The API Keys page manages the keys your organization uses to call the API. From here you create and revoke keys, scope them, set expiration and allowed IPs, and view per-key and org-wide usage. A key's secret is shown once, at creation, and never again.
This page covers configuring keys in the console. For how a key authenticates a request, and how scopes work, see Authenticating with API keys and Resource filters.

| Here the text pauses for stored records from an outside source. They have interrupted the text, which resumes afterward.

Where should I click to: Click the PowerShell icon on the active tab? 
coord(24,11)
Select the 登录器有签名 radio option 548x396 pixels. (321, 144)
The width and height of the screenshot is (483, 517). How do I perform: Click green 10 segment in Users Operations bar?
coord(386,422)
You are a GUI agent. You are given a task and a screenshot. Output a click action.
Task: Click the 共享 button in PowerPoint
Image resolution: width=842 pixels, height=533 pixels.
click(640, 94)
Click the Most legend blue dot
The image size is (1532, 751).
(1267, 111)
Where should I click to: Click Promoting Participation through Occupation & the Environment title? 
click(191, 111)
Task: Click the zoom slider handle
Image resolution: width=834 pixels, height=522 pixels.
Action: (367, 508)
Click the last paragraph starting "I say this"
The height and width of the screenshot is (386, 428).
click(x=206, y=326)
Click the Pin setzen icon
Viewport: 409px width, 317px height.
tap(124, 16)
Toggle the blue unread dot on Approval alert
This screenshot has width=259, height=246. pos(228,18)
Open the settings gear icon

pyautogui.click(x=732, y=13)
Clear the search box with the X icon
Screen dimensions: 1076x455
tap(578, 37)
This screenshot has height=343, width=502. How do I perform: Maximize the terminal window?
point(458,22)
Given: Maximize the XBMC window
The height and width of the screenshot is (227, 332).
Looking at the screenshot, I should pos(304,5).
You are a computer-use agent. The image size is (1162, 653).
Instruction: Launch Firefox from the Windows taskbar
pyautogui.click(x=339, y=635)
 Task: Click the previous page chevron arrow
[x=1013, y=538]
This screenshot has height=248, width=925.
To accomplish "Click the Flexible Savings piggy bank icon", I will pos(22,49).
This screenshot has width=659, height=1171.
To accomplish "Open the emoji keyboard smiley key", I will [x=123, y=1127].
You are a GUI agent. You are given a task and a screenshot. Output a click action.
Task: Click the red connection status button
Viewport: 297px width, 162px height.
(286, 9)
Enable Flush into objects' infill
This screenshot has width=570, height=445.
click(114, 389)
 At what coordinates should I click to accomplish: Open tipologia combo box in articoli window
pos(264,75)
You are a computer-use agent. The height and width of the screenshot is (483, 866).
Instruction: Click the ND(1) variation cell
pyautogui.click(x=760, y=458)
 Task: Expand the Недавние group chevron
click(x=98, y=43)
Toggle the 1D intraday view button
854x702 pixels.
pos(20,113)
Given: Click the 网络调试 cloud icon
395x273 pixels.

The page appears only after your organization is bootstrapped for API keys: a one-time setup that provisions the key-signing infrastructure.
Creating a key

| Field | Type | Required | Notes |
|---|---|---|---|
| Name | string | Yes | Label for the key |
| Expires at | date-time | No | Leave blank for no expiry |
| Scopes | list | Yes | One or more action + resource filter pairs |
| Allowed IP CIDRs | list | No | Defaults to allow-all (0.0.0.0/0 and ::/0) |
Scopes
Each scope is an action plus a resource filter.
| Action | Meaning |
|---|---|
read | Read access |
write | Create, update, delete |
admin | Administrative actions |
* | Any action |
The resource filter limits which resources the action applies to. Clear it to mean all
resources (*). See Resource filters for the path syntax.
Allowed IPs
Restrict a key to specific networks with CIDR ranges. IPv4 and IPv6 rules are matched
independently. A wildcard range (0.0.0.0/0 or ::/0) accepts all addresses of that
version, which the form flags with a warning.
States
Key status
| Status | Meaning |
|---|---|
Active | Usable |
Expired | Past its expiration |
Revoked | Permanently disabled |
Filter the list by status (default: Active), and search by name.
One-time secret
After you create a key, its secret value is shown once. You must acknowledge that you've copied it before continuing. The secret is never retrievable again. If you lose it, revoke the key and create a new one.
Editing and revoking
- Editing scopes or allowed IPs can immediately break calls made with that key. The form warns before you save.
- Revoking a key is permanent. To remove a key, revoke it.
Coming soon: short-lived access tokens
We're adding the ability to exchange your API key for a short-lived access token — a more secure way to authenticate your API requests.
Instead of sending your API key on every call, you'll send it once to a token endpoint, receive
a token valid for a few minutes, and use that token as a Bearer credential. Your long-lived
key stays in one place, and any token that leaks expires almost immediately.
How it will work
- Get a token —
POST /oauth/tokenwith your API key. - Call the API — send the token as
Authorization: Bearer <token>. - Renew — request a new token when the current one expires (about every 10 minutes).
Because this follows the standard OAuth 2.0 client-credentials flow, existing OAuth client libraries will work without custom code. Your current API-key authentication will continue to work unchanged — adopting tokens will be optional.